### ASSIGNMENT
Filter the entries for the word "will". Copy each line in which it occurs.
-----
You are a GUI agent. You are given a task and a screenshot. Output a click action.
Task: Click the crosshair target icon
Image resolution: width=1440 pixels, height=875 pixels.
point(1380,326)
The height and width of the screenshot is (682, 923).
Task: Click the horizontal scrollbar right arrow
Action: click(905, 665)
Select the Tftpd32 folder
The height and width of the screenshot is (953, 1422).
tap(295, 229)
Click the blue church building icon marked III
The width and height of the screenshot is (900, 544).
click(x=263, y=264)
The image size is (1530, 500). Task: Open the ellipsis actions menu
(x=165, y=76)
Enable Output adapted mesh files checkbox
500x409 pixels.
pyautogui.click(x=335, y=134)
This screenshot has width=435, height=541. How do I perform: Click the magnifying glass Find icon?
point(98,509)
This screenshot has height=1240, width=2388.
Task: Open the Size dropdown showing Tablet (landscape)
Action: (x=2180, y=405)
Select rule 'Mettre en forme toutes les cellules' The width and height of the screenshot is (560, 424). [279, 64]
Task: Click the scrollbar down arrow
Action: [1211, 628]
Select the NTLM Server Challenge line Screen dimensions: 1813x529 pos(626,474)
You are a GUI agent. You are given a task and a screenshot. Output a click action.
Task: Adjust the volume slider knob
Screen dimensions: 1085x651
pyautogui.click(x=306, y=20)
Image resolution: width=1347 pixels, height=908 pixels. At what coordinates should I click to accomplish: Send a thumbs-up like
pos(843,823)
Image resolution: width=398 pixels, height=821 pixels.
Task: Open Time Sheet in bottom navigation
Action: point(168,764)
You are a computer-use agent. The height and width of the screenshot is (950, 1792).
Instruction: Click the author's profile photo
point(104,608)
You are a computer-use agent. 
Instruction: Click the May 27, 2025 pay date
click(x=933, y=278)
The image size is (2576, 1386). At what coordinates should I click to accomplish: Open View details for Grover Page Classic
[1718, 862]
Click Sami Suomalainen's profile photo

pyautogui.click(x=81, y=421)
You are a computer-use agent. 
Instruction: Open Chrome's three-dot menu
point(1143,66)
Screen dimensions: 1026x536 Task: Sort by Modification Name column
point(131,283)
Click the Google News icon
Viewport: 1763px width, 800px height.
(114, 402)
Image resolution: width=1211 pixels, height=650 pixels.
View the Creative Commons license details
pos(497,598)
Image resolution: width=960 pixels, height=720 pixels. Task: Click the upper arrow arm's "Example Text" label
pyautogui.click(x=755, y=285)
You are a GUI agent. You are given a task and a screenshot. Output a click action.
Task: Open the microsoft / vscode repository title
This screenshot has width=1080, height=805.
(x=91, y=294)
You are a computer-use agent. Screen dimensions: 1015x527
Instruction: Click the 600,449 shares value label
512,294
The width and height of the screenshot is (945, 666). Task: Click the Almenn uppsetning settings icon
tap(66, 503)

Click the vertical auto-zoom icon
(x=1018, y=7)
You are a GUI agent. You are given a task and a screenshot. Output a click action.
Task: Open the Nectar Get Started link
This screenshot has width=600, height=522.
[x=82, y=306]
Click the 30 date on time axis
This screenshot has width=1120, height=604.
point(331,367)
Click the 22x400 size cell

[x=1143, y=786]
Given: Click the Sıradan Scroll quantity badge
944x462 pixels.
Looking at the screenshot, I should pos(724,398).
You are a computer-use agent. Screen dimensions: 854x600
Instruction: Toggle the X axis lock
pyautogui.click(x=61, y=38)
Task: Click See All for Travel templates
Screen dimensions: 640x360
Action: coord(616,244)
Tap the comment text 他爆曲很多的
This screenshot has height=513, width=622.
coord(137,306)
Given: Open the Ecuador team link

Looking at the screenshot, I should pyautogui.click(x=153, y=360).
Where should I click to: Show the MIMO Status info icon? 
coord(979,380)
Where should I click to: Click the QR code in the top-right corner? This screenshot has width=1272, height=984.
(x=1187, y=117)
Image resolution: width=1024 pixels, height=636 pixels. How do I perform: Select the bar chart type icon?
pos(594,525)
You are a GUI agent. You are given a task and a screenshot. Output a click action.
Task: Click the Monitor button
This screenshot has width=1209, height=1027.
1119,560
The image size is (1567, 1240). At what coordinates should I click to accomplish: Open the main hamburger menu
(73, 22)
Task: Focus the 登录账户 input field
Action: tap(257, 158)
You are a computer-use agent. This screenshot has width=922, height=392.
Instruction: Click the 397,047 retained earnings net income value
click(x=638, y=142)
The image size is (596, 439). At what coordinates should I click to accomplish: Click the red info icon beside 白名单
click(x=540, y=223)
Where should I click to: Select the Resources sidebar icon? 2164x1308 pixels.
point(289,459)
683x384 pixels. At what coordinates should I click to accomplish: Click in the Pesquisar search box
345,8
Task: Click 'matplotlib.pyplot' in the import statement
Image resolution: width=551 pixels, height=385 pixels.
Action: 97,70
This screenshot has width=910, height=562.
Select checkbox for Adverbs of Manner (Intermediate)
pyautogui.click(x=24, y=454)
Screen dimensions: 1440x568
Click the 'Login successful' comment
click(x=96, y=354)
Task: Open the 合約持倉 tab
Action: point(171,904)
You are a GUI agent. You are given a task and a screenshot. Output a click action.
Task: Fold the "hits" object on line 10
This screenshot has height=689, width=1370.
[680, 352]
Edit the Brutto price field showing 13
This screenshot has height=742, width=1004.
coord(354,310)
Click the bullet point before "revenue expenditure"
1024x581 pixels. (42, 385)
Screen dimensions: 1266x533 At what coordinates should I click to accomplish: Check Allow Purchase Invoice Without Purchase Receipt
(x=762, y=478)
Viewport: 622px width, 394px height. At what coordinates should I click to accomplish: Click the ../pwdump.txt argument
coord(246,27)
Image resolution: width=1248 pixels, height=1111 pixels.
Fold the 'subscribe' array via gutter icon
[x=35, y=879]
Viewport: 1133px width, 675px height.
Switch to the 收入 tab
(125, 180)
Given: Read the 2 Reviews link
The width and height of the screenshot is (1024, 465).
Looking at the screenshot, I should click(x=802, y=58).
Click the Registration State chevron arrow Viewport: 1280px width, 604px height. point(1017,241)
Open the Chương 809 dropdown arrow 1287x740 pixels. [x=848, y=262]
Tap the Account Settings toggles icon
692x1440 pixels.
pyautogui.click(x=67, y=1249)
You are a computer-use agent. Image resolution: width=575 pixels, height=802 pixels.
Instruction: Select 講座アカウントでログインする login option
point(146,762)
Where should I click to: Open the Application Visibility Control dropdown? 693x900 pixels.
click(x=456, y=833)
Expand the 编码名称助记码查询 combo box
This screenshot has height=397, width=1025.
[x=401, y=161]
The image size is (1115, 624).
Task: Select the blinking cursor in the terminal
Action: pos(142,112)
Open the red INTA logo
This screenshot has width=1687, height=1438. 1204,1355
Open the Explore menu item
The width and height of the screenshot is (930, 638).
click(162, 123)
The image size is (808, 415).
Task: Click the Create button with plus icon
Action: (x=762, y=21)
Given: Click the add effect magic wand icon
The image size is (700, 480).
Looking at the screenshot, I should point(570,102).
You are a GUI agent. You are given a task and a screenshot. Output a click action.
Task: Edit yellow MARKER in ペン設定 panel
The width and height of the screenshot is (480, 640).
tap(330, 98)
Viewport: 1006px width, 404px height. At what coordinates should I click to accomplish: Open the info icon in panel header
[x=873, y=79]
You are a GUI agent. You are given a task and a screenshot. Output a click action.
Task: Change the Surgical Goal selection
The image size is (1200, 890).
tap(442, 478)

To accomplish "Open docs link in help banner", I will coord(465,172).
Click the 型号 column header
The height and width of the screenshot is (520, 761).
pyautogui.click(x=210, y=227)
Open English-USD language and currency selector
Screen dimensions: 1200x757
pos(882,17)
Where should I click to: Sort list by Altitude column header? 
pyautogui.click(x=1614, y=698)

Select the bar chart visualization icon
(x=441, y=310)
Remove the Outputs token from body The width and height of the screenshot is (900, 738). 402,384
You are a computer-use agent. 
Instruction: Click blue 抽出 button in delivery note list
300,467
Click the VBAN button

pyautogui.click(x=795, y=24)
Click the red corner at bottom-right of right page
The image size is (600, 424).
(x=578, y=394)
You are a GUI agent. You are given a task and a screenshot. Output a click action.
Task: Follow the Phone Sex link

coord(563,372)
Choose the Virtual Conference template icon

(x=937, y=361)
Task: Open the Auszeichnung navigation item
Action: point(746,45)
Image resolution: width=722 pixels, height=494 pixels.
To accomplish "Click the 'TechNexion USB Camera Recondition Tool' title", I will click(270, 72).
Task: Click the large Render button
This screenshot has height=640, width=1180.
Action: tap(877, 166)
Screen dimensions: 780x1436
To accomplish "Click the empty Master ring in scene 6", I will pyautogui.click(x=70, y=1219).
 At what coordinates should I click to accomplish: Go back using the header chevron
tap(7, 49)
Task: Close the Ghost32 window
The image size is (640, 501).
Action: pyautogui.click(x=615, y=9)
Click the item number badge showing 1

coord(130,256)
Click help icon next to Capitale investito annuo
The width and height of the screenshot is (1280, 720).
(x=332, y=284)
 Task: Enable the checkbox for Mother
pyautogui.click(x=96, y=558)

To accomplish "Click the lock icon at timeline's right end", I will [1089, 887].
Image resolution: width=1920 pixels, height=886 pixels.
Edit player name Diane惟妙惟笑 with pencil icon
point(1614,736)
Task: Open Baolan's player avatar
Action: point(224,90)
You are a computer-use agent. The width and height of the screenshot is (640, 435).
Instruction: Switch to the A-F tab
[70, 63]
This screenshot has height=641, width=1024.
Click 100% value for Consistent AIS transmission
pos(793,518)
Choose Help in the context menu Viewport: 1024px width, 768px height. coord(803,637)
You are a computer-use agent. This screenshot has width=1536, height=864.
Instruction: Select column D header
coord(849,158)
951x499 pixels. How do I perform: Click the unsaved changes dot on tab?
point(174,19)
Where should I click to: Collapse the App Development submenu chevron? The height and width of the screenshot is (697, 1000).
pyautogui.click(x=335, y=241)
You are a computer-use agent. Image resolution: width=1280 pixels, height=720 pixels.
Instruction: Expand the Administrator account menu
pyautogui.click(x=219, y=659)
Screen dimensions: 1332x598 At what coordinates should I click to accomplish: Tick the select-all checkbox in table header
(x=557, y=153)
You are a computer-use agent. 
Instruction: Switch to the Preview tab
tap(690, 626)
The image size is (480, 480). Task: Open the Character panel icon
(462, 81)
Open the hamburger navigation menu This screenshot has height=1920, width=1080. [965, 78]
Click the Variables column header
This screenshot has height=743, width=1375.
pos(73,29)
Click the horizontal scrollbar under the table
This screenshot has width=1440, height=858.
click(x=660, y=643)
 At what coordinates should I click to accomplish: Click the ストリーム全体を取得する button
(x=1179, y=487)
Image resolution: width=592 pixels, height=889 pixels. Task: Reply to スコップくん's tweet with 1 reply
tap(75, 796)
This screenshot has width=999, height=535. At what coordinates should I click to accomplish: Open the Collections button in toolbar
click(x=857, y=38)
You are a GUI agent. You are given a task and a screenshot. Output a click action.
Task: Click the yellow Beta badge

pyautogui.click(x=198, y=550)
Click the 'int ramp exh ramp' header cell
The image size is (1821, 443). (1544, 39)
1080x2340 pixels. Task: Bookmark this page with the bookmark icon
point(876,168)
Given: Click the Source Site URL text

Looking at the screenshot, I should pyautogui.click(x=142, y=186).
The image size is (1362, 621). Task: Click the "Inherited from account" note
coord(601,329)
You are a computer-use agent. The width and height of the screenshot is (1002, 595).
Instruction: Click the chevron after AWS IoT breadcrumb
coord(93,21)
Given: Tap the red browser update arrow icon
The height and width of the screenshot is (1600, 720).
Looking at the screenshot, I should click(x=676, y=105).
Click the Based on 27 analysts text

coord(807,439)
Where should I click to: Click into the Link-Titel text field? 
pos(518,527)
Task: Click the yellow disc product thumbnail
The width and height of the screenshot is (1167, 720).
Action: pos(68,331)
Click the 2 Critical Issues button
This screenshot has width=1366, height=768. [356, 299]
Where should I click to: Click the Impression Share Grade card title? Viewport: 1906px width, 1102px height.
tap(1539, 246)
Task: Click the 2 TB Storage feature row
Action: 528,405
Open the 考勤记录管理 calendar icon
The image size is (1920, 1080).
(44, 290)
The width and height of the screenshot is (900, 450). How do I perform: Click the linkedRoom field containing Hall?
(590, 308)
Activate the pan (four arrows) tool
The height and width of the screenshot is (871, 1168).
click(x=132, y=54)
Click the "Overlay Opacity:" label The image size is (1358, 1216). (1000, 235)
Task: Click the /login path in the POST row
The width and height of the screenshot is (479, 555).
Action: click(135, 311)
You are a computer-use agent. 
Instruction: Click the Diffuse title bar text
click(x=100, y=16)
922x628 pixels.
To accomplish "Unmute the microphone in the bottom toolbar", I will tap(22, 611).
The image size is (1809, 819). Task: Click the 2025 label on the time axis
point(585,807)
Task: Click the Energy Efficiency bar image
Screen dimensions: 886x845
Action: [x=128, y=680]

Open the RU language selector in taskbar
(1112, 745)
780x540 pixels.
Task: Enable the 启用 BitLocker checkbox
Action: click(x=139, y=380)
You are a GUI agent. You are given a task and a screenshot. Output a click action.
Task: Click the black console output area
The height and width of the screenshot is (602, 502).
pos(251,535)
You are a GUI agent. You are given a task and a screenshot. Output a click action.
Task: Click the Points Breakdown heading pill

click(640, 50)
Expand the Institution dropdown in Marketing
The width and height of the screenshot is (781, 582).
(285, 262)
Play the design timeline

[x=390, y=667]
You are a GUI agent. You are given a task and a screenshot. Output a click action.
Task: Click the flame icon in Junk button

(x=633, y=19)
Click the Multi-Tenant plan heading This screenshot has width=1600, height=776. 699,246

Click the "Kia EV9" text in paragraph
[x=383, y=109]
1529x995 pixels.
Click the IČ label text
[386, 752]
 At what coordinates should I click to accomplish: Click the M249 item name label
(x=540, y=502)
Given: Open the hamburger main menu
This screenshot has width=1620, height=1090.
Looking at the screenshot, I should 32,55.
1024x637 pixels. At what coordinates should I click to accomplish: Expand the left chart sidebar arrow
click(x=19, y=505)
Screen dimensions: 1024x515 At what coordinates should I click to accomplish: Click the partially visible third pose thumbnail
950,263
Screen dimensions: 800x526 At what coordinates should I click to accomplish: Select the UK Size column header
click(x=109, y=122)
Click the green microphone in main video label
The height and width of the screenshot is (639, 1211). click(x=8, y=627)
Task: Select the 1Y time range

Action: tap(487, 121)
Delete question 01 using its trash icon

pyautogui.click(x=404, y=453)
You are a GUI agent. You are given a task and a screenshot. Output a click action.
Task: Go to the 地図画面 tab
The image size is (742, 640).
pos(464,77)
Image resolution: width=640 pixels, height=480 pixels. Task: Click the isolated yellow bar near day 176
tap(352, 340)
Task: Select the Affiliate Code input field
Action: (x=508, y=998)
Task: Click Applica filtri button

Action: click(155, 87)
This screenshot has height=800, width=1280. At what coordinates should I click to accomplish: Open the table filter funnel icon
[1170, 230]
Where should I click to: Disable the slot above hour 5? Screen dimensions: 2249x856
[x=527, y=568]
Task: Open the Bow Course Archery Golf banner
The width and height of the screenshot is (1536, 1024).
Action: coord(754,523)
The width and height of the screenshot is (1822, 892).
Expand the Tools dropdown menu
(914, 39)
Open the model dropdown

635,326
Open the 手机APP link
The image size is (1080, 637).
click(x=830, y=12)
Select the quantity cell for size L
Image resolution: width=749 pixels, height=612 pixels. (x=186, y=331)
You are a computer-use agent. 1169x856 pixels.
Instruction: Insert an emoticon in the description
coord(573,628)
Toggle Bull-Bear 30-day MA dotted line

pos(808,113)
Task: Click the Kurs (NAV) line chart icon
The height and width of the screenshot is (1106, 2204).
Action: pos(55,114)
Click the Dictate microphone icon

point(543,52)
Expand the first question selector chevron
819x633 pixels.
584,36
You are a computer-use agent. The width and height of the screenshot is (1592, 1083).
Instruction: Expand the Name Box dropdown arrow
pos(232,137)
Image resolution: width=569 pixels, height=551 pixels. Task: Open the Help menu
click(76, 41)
-----
### ANSWER FOR THIS EXERCISE
To accomplish "Open docs link in help banner", I will coord(465,172).
To accomplish "Click the 'TechNexion USB Camera Recondition Tool' title", I will click(270, 72).
To accomplish "Click the empty Master ring in scene 6", I will pyautogui.click(x=70, y=1219).
To accomplish "Click the lock icon at timeline's right end", I will [1089, 887].
To accomplish "Unmute the microphone in the bottom toolbar", I will tap(22, 611).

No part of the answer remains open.